The Perl Toolchain Summit needs more sponsors. If your company depends on Perl, please support this very important event.

NAME

DiaColloDB::Relation - diachronic collocation db, relation API (abstract & utilities)

SYNOPSIS

 ##========================================================================
 ## PRELIMINARIES
 
 use DiaColloDB::Relation;
 
 ##========================================================================
 ## Constructors etc.
 
 $rel = $CLASS_OR_OBJECT->new(%args);
 
 ##========================================================================
 ## Relation API: create
 
 $rel = $CLASS_OR_OBJECT->create($coldb, $tokdat_file, %opts);
 
 ##========================================================================
 ## Relation API: union
 
 $rel = $CLASS_OR_OBJECT->union($coldb, \@pairs, %opts);
 
 ##========================================================================
 ## Relation API: profile
 
 $mprf = $rel->profile($coldb, %opts);
 
 ##========================================================================
 ## Relation API: comparison (diff)
 
 $mpdiff = $rel->compare($coldb, %opts);
 $mpdiff = $rel->diff($coldb, %opts);
 
 ##========================================================================
 ## Relation API: default: subprofile()
 
 $prf = $rel->subprofile(\@xids, %opts);
 
 ##========================================================================
 ## Relation API: default: qinfo()
 
 \%qinfo = $rel->qinfo($coldb, %opts);
 (\@q1strs,\@q2strs,\@qxstrs,\@fstrs) = $rel->qinfoData($coldb,%opts);

DESCRIPTION

DiaColloDB::Relation is a base class for low-level indices capable of returning raw frequency data suitable for constructing DiaColloDB::Profile::Multi objects.
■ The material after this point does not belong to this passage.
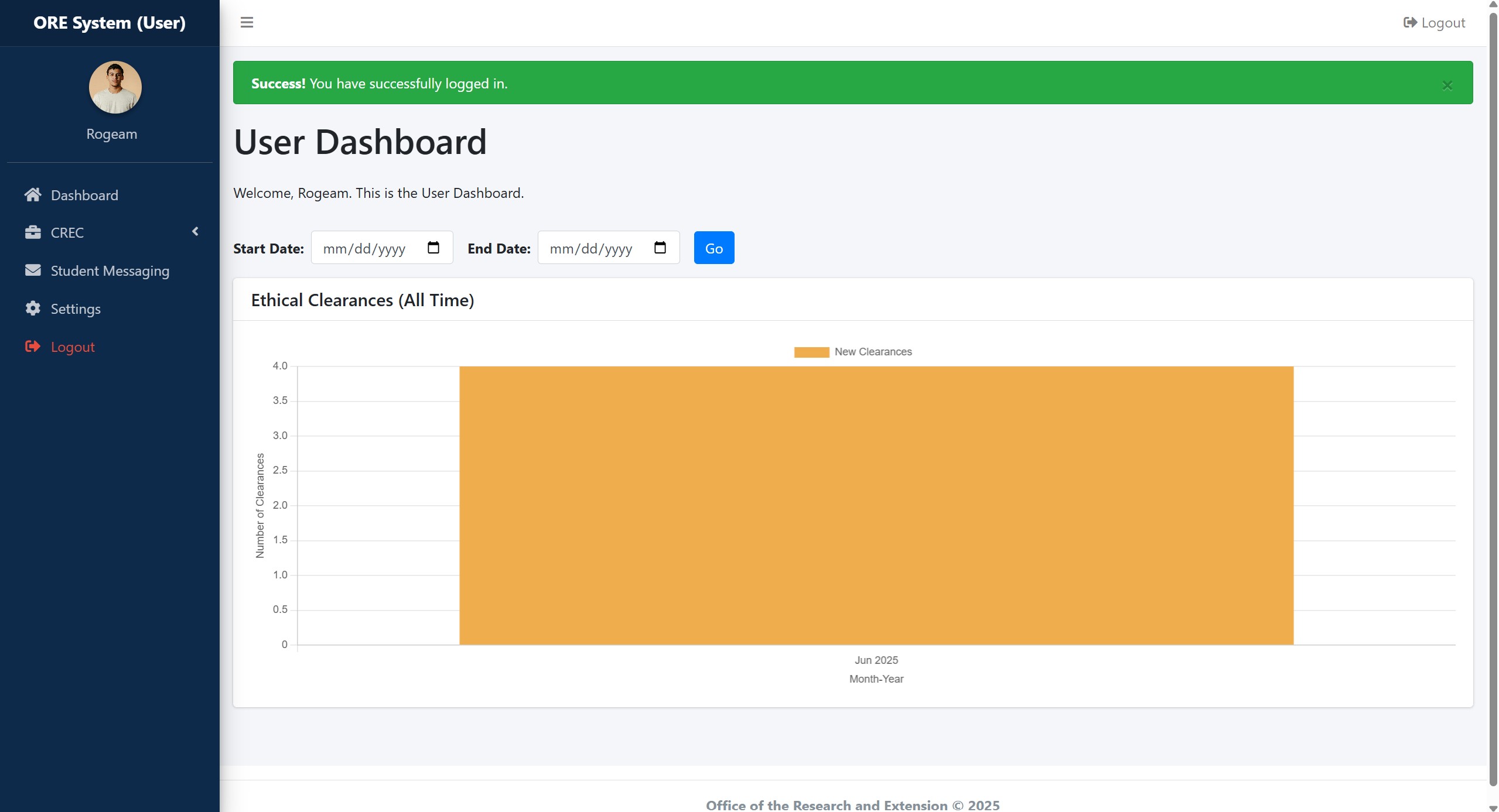
Task: Click into the End Date field
Action: click(x=591, y=248)

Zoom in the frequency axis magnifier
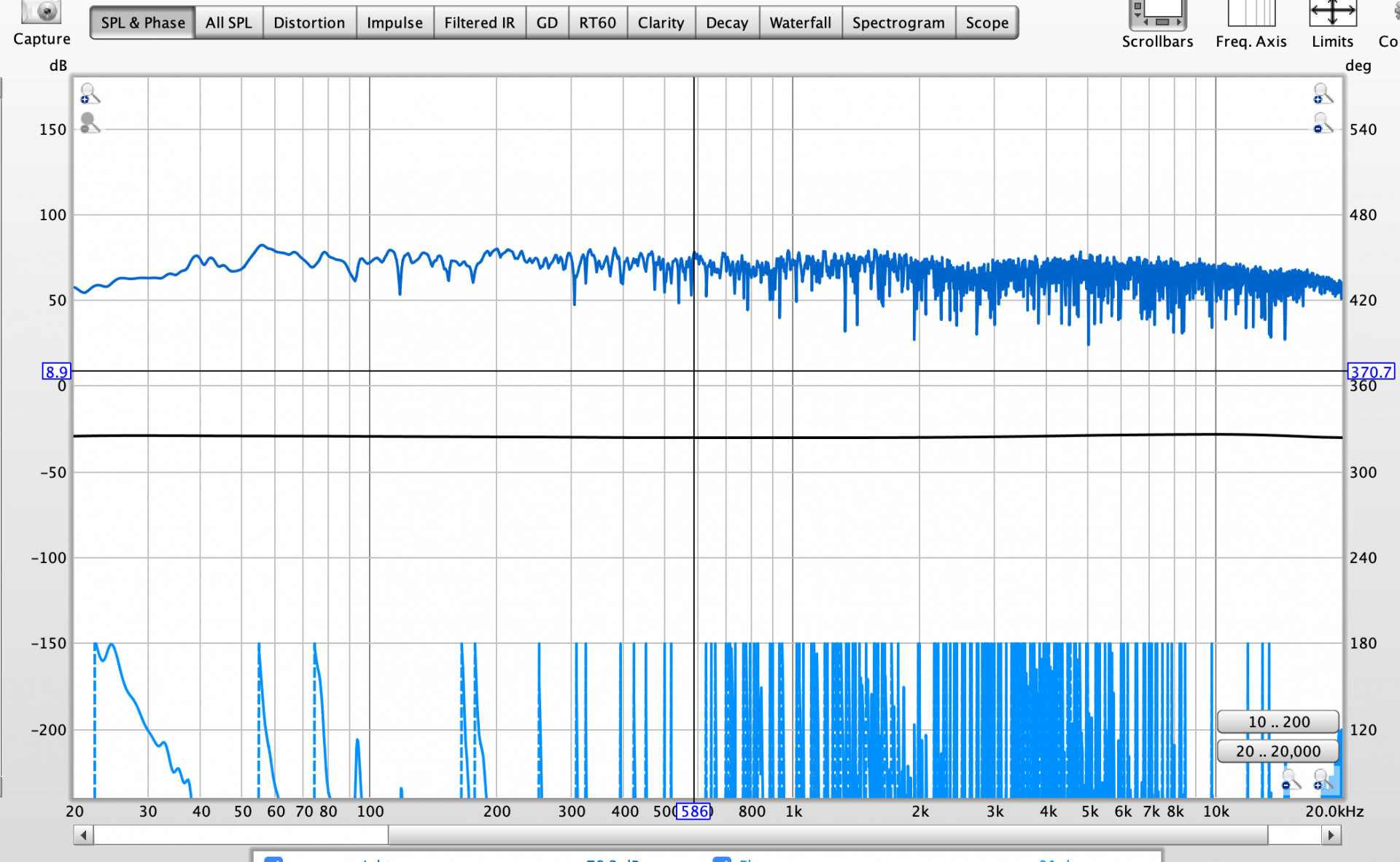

In addition to the API specification, the DiaColloDB::Relation package also provides several common utility methods used by native DiaColloDB index types.

Globals & Constants

Variable: @ISA

DiaColloDB::Relation inherits from DiaColloDB::Persistent.

Constructors etc.

new
 $rel = CLASS_OR_OBJECT->new(%args);

%args, object structure: nothing here, see subclass documentation for details.

Relation API: create

create
 $rel = $CLASS_OR_OBJECT->create($coldb, $tokdat_file, %opts);

populates relation database from $tokdat_file, a tt-style text file containing 1 token-id perl line with optional blank lines. %opts: clobber %$rel

Relation API: union

union
 $rel = $CLASS_OR_OBJECT->union($coldb, \@pairs, %opts);
  • merge multiple co-frequency indices into new object

  • @pairs : array of pairs ([$argrel,\@xi2u],...) of relation-objects $argrel and tuple-id maps \@xi2u for $rel

  • %opts: clobber %$rel

  • implicitly flushes the new index

Relation API: profile

profile
 $mprf = $rel->profile($coldb, %opts);

Get a relation-specific profile for selected items as a DiaColloDB::Profile::Multi object; called by DiaColloDB::profile().

%opts:

 ##-- selection parameters
 query => $query,           ##-- target request ATTR:REQ...
 date  => $date1,           ##-- string or array or range "MIN-MAX" (inclusive) : default=all
 ##
 ##-- aggregation parameters
 slice   => $slice,         ##-- date slice (default=1, 0 for global profile)
 groupby => $groupby,       ##-- string or array "ATTR1[:HAVING1] ...": default=$coldb->attrs; see groupby() method
 ##
 ##-- scoring and trimming parameters
 eps     => $eps,           ##-- smoothing constant (default=0)
 score   => $func,          ##-- scoring function (f|fm|lf|lfm|mi|ld) : default="f"
 kbest   => $k,             ##-- return only $k best collocates per date (slice) : default=-1:all
 cutoff  => $cutoff,        ##-- minimum score
 global  => $bool,          ##-- trim profiles globally (vs. locally for each date-slice?) (default=0)
 ##
 ##-- profiling and debugging parameters
 strings => $bool,          ##-- do/don't stringify (default=do)
 fill    => $bool,          ##-- if true, returned multi-profile will have null profiles inserted for missing slices

The default implementation calls $rel->subprofile() for every requested date-slice and collects the result in a DiaColloDB::Profile::Multi object.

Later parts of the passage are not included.